COMMENTARY

Three Doctors on Benzodiazepines and Dementia Risk

Nassir Ghaemi, MD, MPH; Eric B. Larson, MD, MPH; Donovan T. Maust, MD

Disclosures

September 08, 2020

This transcript has been edited for clarity.

Nassir Ghaemi, MD, MPH: Benzodiazepines are commonly used throughout the population in the United States, although in recent years discussions surrounding their safety have mostly focused on older adults.

Eric B. Larson, MD, MPH: Benzodiazepines are used extensively in the elderly population. Depending on what survey you're reading, probably 20%-30% of people are exposed to these drugs. Many of them are taking them on a daily basis or in multiple doses.

Donovan T. Maust, MD: Two significant studies examined the link between benzodiazepine use and dementia in the past several years. First is a Danish study recently published in the American Journal of Psychiatry. This study was unique in that they specifically looked at adults (N = 235,465) with a first-time hospital visit for an affective disorder — things like either major depression or bipolar disorder.

Larson: The Danish analysis confirms some more recent studies, including our own in 2016, which showed that when you look at a community population and try as best as you can to control for confounding by an indication or reverse causality, there is no association.

Maust: I'd say that is the second key analysis, the 2016 Kaiser Permanente study that came out of the state of Washington. It also examined the link between benzodiazepine exposure and cognitive decline and dementia using a very well-characterized population as part of an ongoing longitudinal study. It offered really very good data about cognitive status.
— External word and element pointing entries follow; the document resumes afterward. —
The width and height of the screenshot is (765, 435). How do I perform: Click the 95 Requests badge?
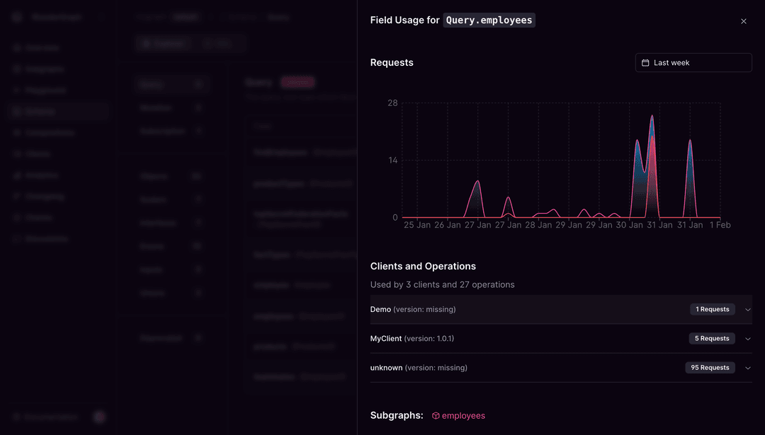710,368

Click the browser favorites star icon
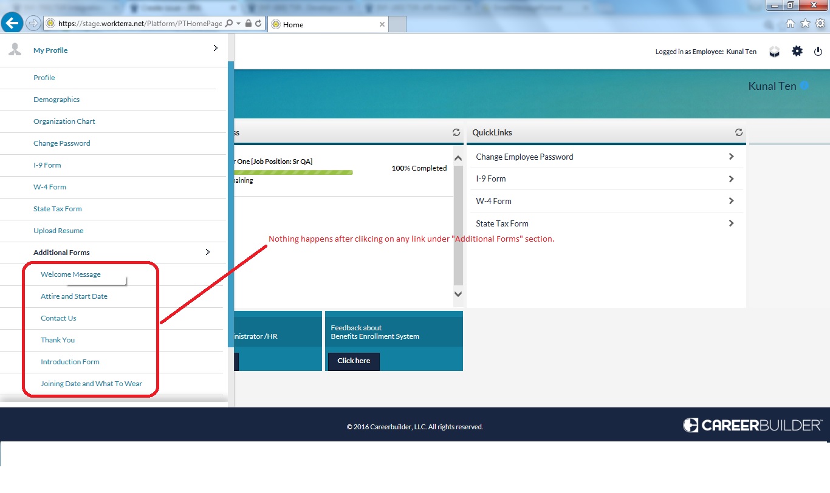click(805, 24)

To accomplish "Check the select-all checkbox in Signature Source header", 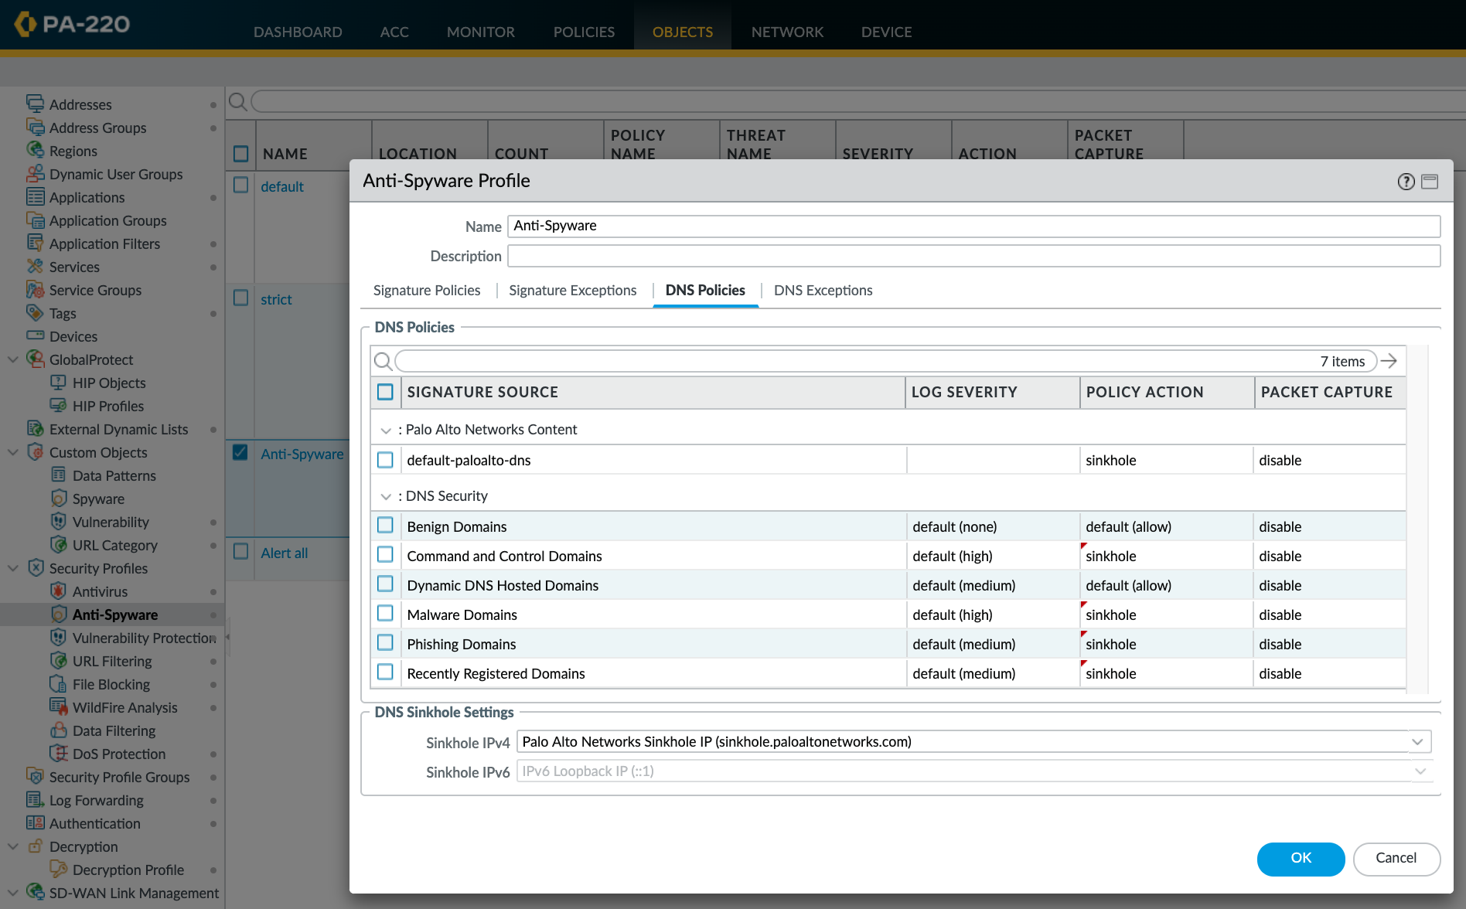I will pos(385,392).
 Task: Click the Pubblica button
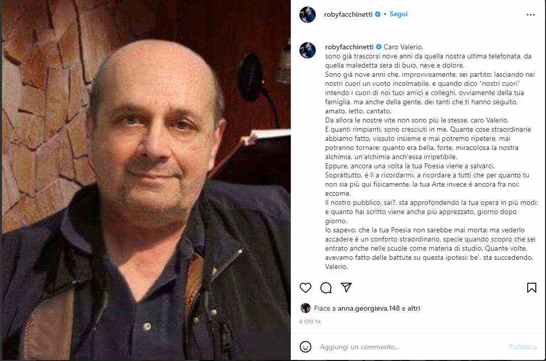point(523,347)
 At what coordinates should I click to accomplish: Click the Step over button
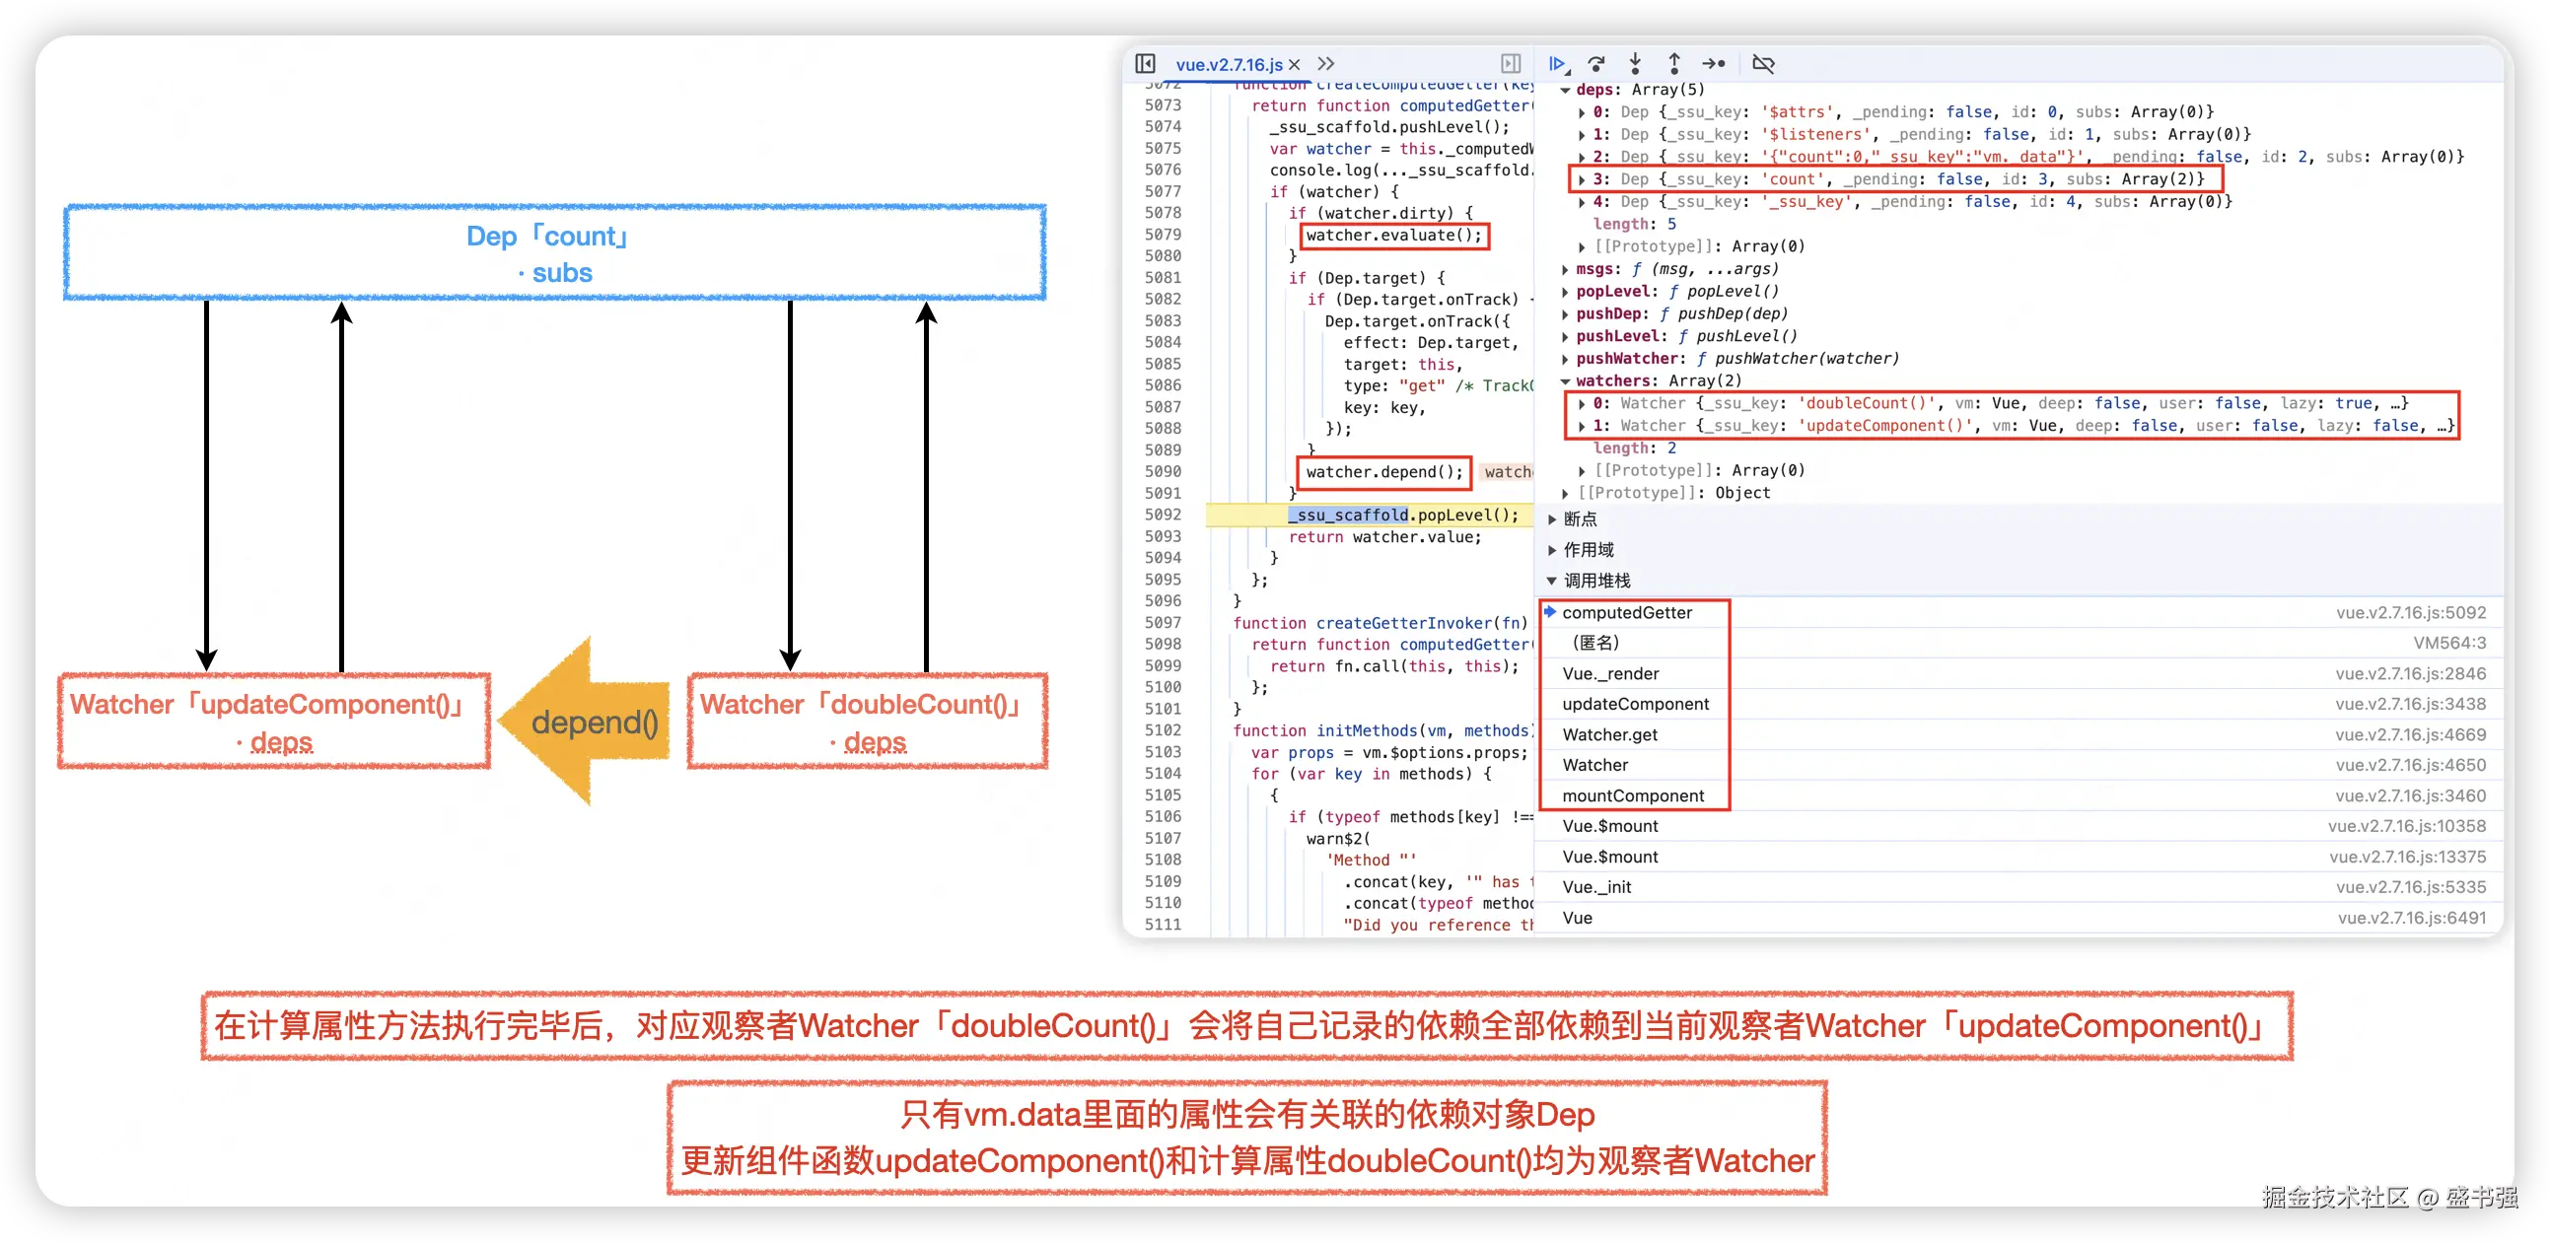point(1596,64)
Larson: We essentially did a cohort study following 3434 participants, 65 years of age or older, without dementia upon entry for about 7 years on average. It showed that in our population, although there was a slight increase in the risk for dementia among people who take very low doses of benzodiazepines, there was no association with those people who took higher doses or even the highest doses. It essentially did not offer any support for benzodiazepines as being causative.

Ghaemi: These studies are always large and often observational, which means that we look at how patients do after they receive the medication. The problem with real-life observational data, of course, is that there are lots of other factors that aren't controlled in these studies.

Maust: The challenge with all of these studies is that you have to deal with confounding. For example, people think about dementia as a disease of cognition and memory. But we also know that there are significant changes in behavior that go along with it.

Larson: The main issue is that the indication for which the benzodiazepines would be prescribed could be an early symptom of dementia. And when you prescribe a drug for an early symptom, you're essentially increasing the risk that that drug will appear to be associated with the outcome.

Ghaemi: I honestly don't think these kinds of large studies are very useful. I don't think they add a lot. They have hundreds of thousands of patients and, in the case of Danish study, essentially the whole country. But when you have confounding factors affecting the results, it doesn't matter if you have 10, 10,000, or 10 million patients; the results are still going to be affected by those factors.

Maust: Depending on how you look at it, you could come to the faulty conclusion that it was the medication that led to or increased the risk for dementia, whereas really there were already changes going on in the brain. The anxiety in response to those changes is what led to the prescription of the benzodiazepine. So, essentially, the benzodiazepine is a flag for something bad brewing in this person's brain.

Ghaemi: You really cannot have anything near certainty in deciding whether benzodiazepines do or do not cause dementia based on these kinds of observational studies. It's all a matter of probability.

If we start at a neutral point and say that benzodiazepines may or may not cause dementia, I would think that the most important data are actually from animals. In animal studies, benzodiazepines usually are not harmful, usually do not cause neurotoxicity and don't kill neurons. In fact, they may be protective post-stroke in some studies.

Maust: In general, I would say prescribing benzodiazepines to older adults should be only done with great caution.

Larson: The best evidence that we have is that these drugs do not increase the risk for diseases like Alzheimer's disease and dementia.

Maust: I would say the best evidence in 2020 is that it does not seem that there's a strong link between benzodiazepine use and dementia.

Ghaemi: In general, I would say there's not an association between benzodiazepines and increased risk for dementia that's clinically meaningful or scientifically strong.

Nassir Ghaemi, MD, MPH, is a professor of psychiatry at Tufts Medical Center and a lecturer in psychiatry at Harvard Medical School. He is the author of several general-interest books on psychiatry.

Donovan T. Maust, MD, is a geriatric psychiatrist at the University of Michigan in Ann Arbor.

Eric B. Larson, MD, MPH, is a senior investigator with Kaiser Permanente Washington Health Research Institute and an attending physician in the Department of Internal Medicine at the University of Washington Medical Centers in Seattle.